The Oy-Vey-Moment went like this:
Little Man: Hey, Mom, I read this book today (which is a great line to tell mom since he was the one of my three who had the hardest time learning to read. He used to carry a book around just to be ‘seen’ with the book even though he could not read).
Mom: Awesome. What was it about?
Little Man: Well, you see, there’s this shark attack survivor and it takes place in 1916.
And, then he stops. Then the wheels roll into boy brain motion. For a moment he is silent as he ponders the thoughts rolling around on the wheel in his boy brain. Being the seasoned mom that I am I should have braced myself. I should have seen it coming at me. I could literally see his wheels turning and I should have been able to see the words forming and brace myself before the comment ever made its way out of his mouth. I should have. But I didn’t. I didn’t see it all until I heard it hit the air.
Continuing, he says…
Little Man: Mom, how old were you in 1916?
And there it was…floating into the world and out of his boy brain. And, he says it with the kind of innocence that means no one any harm. Kid naivete and the blue, blue eyes are what saved him. The same explosion of words might not have gone so well for my 15 year old but it was finessed by the boy.
And, while I am catching my breath, my fifteen year old, who gets how all of this works more than the ten year old, says, “How old did he just call you, Mom?” She is my math whiz with the IQ up in the stars and it does not take her long to calculate the jaw dropping facts, “Did he call you 96?”
And I can hear her and she is right but I am concentrating on breathing. Deep breath in and then exhale. Deep breath, exhale. Deep breath. Exhale.
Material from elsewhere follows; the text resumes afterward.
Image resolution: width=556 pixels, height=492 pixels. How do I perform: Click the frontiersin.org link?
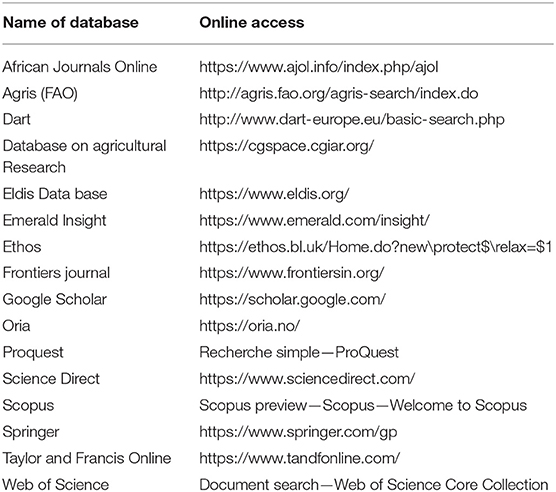(x=291, y=273)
And quietly, without any sign of gruff, I say, “He did.” And we move on as calmly as possible, no ripples, with me licking my aging wounds because he is just a kid, a boy filled with boy brain at that, and he knows not what he does.
Age is just a number…right?
Ugghhhhh…..and that, my friends, is the sucker punch of parenting. No ill intentions and yet an Oy Vey moment nonetheless. I hope your day is much more sucker punchless than mine :).